Readmissions Penalties, Socioeconomic Status, and Vulnerable Populations
Some hospital leaders have complained that quality metrics like hospital readmissions unfairly penalize provider organizations for serving vulnerable, high-risk populations. Should Medicare readmission penalties be adjusted for patients’ socioeconomic risk factors?
The specific issue of adjustment – and the larger issue of how socioeconomic status (SES) influences care quality and utilization – has drawn attention from federal policymakers and many hospitals leaders around the country. In particular, it is the subject of a series of reports by the National Academies of Sciences, Engineering, and Medicine, the second of which was released this week.
The merits of the readmission metric itself aside, adjustment alone is not a panacea for improving health care quality or creating parity for vulnerable patients. It does not inherently compel hospitals to address the population-level roots of socioeconomic risk factors and may even reduce the motivation to redesign and improve their care delivery processes.
Instead, we believe that hospitals will improve outcomes for socially vulnerable populations only if they also embrace population health-minded organizational strategies and collaborations aimed at out-of-hospital interventions – points that are underscored in several ways by the second report.
First and foremost, the Academies’ report – Systems Practices for the Care of Socially At-Risk Populations – rightly notes that in order “to improve health equity and outcomes for socially at-risk populations”, systems often require “a set of interconnected actors who work together” rather than individual hospitals or organizations. Framing systems in this way is a foundational step in the path towards effective new systems practices.
Second, the report specifically emphasizes collaborative partnerships as an important systems practice. A number of hospitals, including those that serve a large proportion of vulnerable patients, have successfully partnered with non-hospital stakeholders (e.g., non-profits, departments of health) to address social risk factors and reduce hospital readmissions. As more providers take up the call by CMS’s new Accountable Health Communities Model to test linkages between hospitals, public health entities and social service organizations, we are likely to learn how “enhanced clinical-community linkages” can address health-related social needs and improve patient outcomes.
Third, the report highlights the need for organizations to develop clear strategies around data and measurement and comprehensive needs assessment related to social risk factors. As noted in the first Academies’ report, there are multiple facets to socioeconomic status, and efforts to address population-level social risk factors will only be as successful as the ability to assess, document and track them. Organizational focus on out-of-hospital interventions and cross-sector collaboration can help hospitals more accurately measure and assess patients’ social needs beyond hospital walls.

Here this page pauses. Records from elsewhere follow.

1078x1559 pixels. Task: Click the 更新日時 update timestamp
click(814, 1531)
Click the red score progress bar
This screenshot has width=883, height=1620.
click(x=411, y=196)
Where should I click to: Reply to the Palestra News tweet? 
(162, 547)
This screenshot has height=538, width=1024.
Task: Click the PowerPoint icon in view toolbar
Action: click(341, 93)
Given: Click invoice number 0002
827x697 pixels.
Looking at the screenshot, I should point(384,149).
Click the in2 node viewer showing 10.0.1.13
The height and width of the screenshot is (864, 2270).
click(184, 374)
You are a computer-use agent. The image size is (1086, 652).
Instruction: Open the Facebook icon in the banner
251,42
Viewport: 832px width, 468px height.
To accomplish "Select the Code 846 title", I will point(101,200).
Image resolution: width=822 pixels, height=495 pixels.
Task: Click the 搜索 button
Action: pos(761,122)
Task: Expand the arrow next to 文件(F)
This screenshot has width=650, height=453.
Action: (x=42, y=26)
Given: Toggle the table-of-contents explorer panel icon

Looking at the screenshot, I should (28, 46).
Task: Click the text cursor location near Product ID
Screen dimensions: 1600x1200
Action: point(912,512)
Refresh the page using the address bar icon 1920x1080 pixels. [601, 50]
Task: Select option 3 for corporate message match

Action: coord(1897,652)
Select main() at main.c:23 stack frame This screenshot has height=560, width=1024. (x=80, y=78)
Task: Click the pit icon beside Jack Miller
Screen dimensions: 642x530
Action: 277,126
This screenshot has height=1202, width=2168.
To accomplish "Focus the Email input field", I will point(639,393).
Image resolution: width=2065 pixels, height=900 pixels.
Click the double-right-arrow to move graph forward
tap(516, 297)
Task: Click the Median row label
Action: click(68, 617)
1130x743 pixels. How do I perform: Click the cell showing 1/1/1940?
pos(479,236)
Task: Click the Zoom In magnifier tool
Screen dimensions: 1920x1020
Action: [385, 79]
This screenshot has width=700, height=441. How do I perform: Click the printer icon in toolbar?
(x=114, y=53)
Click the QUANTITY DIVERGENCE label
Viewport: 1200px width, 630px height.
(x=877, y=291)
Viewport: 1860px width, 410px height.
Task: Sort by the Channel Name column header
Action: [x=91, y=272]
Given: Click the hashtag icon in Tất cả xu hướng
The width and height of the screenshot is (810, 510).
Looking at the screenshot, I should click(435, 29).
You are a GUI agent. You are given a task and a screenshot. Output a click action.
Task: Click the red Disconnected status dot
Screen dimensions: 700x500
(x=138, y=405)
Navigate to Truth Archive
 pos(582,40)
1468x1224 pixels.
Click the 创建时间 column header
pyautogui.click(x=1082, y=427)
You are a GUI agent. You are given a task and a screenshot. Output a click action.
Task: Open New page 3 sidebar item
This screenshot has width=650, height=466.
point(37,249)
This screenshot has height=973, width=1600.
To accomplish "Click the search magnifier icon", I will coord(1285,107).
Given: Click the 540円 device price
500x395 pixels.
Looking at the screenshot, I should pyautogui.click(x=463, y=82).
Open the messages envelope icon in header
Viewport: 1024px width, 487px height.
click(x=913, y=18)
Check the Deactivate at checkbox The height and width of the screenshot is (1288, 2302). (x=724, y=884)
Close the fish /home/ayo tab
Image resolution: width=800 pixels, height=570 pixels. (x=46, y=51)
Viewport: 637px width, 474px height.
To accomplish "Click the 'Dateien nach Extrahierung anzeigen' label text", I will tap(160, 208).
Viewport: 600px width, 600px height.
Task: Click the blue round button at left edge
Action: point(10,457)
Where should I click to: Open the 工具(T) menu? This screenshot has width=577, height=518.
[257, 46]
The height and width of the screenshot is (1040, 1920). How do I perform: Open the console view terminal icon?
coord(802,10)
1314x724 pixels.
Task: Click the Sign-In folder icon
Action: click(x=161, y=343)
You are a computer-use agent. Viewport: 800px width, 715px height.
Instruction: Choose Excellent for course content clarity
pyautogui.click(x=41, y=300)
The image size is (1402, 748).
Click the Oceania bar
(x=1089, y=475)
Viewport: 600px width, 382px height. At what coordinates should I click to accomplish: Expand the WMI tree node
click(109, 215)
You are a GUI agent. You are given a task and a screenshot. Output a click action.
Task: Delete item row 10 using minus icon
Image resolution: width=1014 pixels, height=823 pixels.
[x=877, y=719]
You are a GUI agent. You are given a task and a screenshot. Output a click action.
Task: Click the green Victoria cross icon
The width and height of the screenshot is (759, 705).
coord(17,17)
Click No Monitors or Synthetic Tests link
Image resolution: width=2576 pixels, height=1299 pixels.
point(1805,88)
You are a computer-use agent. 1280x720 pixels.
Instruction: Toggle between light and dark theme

Even as it highlights promising systems practices, however, this report leaves a related question about sustainability largely unaddressed: if financial incentives are key “prerequisites” for adoption and sustainability of key practices, how should they be integrated into payment policy? To achieve the goals outlined in the report, some hospitals may be able to appropriate internal resources while others must link with resourced community partners. How policy should encourage providers to pursue these options (or others entirely) remains an open issue that we hope will be discussed in detail in future reports.
Nonetheless, the Academies’ report contributes to the ongoing discussion about readmissions penalties and socioeconomic status. By describing how medical providers can partner with entities such as social service agencies, public health agencies and other community organizations, the report reinforces that adjustment should only be one part of the discourse about readmissions penalties and socioeconomic status. Hospitals should also be encouraged – and perhaps incentivized – to adopt public health-minded organizational strategies and cross-sector partnerships.